Segment Start: Provided entries

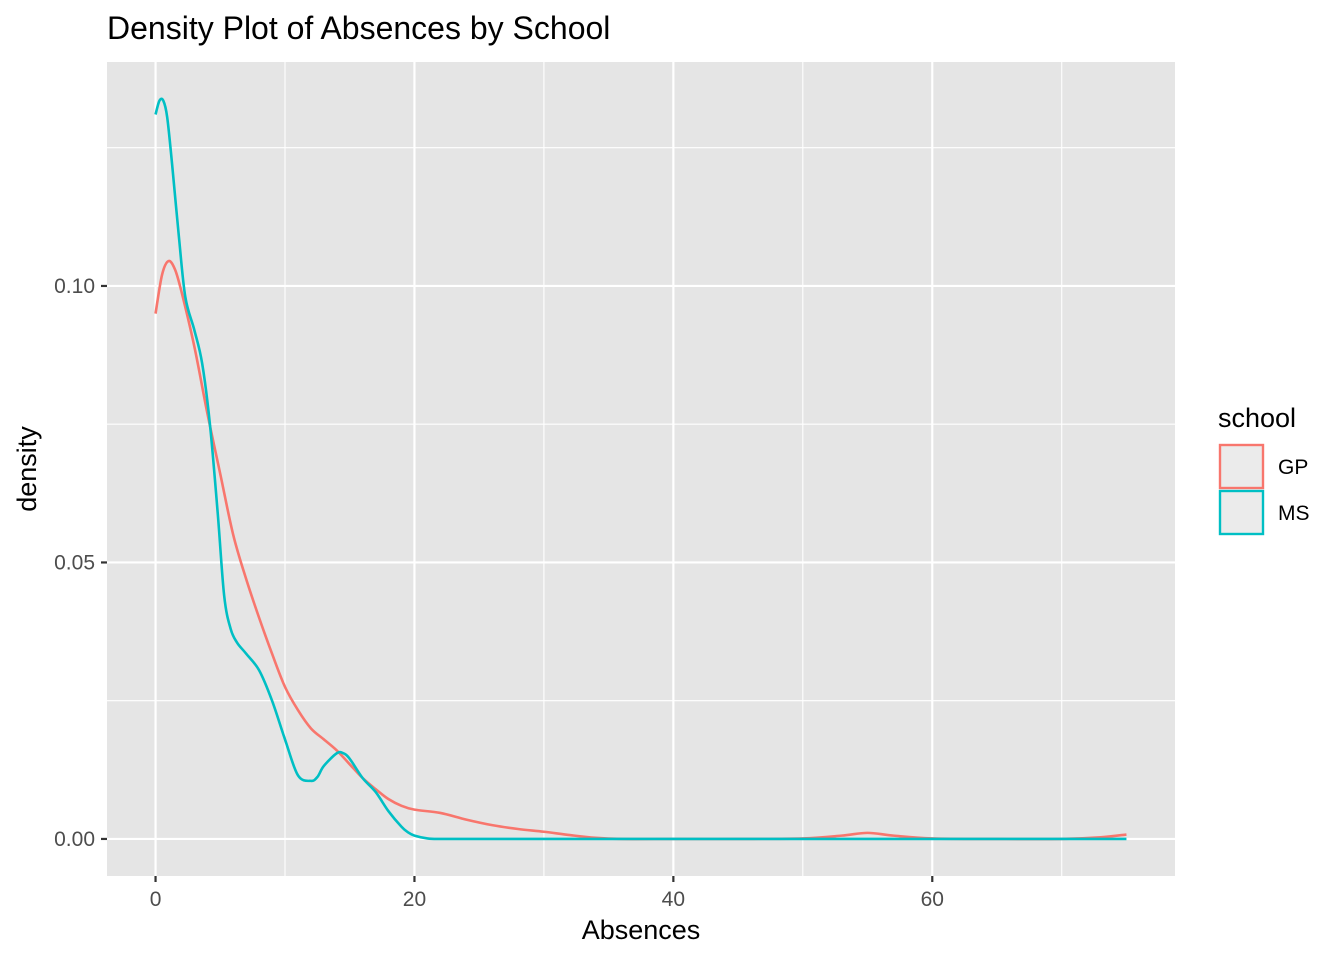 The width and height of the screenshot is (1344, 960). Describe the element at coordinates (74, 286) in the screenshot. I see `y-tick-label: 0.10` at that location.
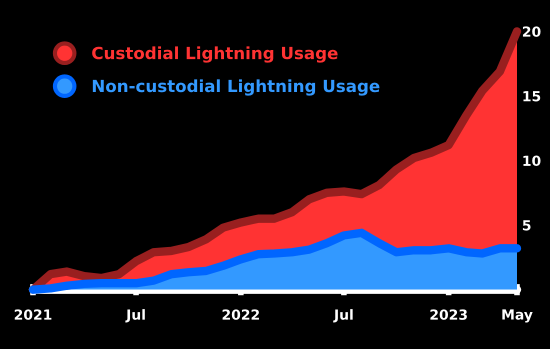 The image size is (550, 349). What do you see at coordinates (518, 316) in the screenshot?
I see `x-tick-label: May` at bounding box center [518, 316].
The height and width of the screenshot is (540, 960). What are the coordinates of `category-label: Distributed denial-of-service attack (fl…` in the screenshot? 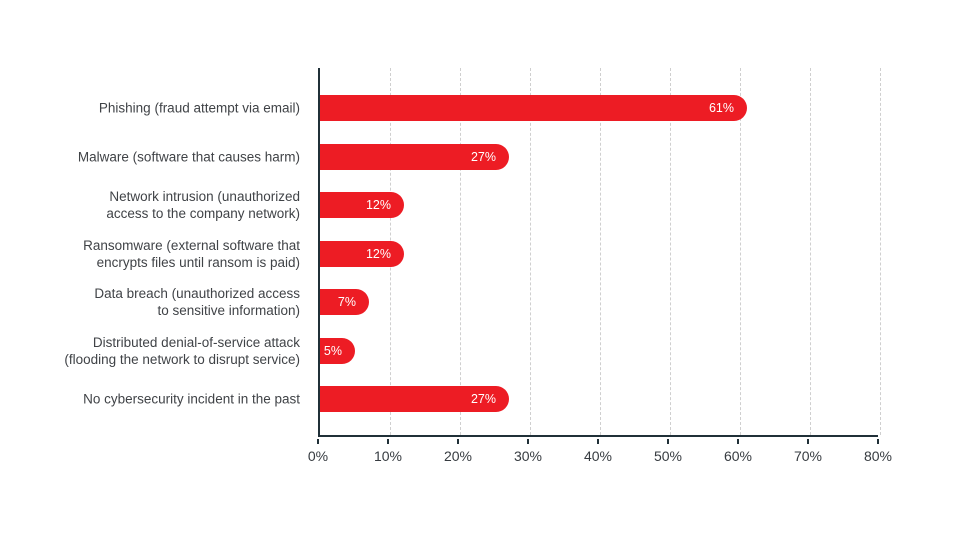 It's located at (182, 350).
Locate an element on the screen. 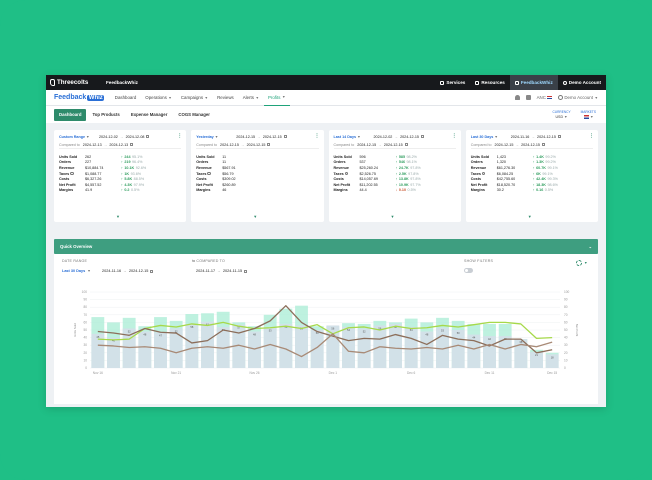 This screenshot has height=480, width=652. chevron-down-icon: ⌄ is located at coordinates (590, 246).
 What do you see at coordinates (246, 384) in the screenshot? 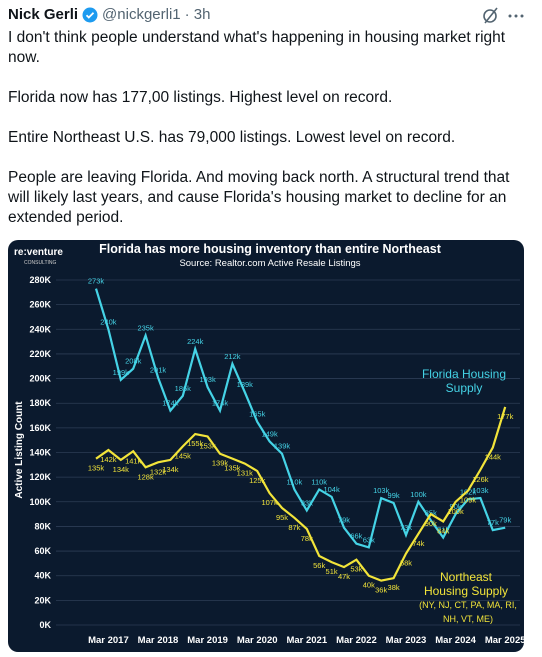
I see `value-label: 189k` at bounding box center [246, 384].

Segment End: Provided entries
Segment Start: Provided entries

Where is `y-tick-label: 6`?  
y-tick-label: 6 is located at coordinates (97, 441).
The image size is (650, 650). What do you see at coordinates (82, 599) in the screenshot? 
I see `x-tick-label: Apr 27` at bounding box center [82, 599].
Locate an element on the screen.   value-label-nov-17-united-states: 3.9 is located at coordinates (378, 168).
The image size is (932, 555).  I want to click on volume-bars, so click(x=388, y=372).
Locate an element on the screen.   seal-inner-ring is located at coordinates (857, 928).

Segment End: Provided entries
Segment Start: Provided entries

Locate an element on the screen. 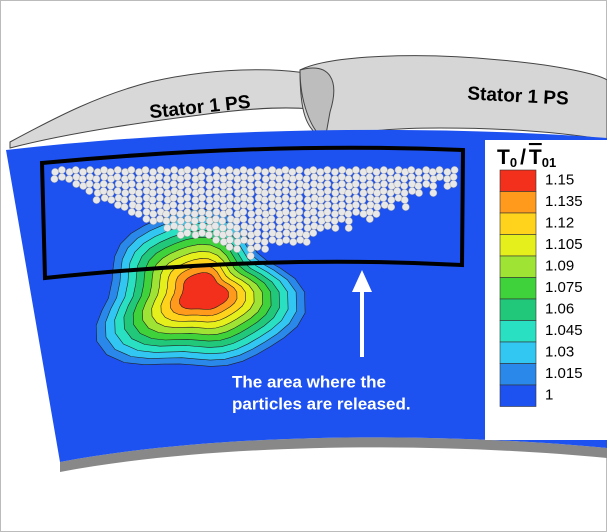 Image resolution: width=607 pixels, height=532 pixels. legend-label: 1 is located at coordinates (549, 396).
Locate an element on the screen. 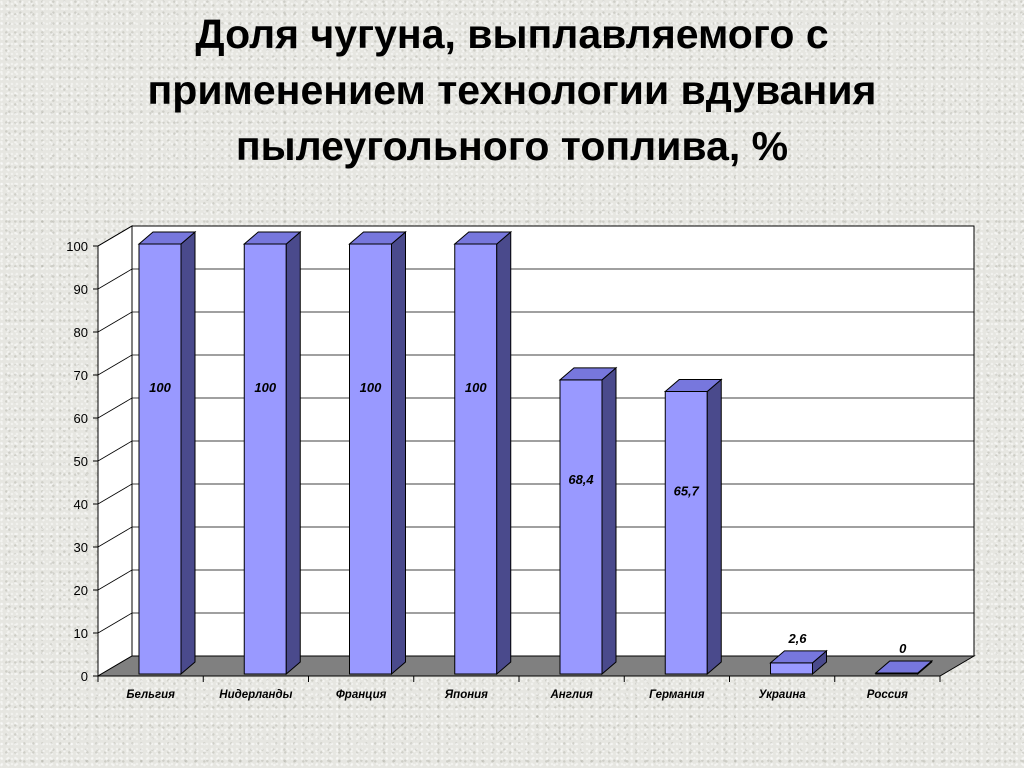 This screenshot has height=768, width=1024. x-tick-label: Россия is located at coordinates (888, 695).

Segment End: Provided entries

> _Work item_
Recast the rows from the line with "coordinates (378, 168)." to the line with "coordinates (857, 928)." as a two-column CSV with the header columns request and response, one row per request: put its text under request and its answer under response, each in one quoted field with line breaks replaced by spaces.

> _Response to this task_
request,response
"Locate an element on the screen.","value-label-nov-17-united-states: 3.9 is located at coordinates (378, 168)."
"The image size is (932, 555).","I want to click on volume-bars, so click(x=388, y=372)."
"Locate an element on the screen.","seal-inner-ring is located at coordinates (857, 928)."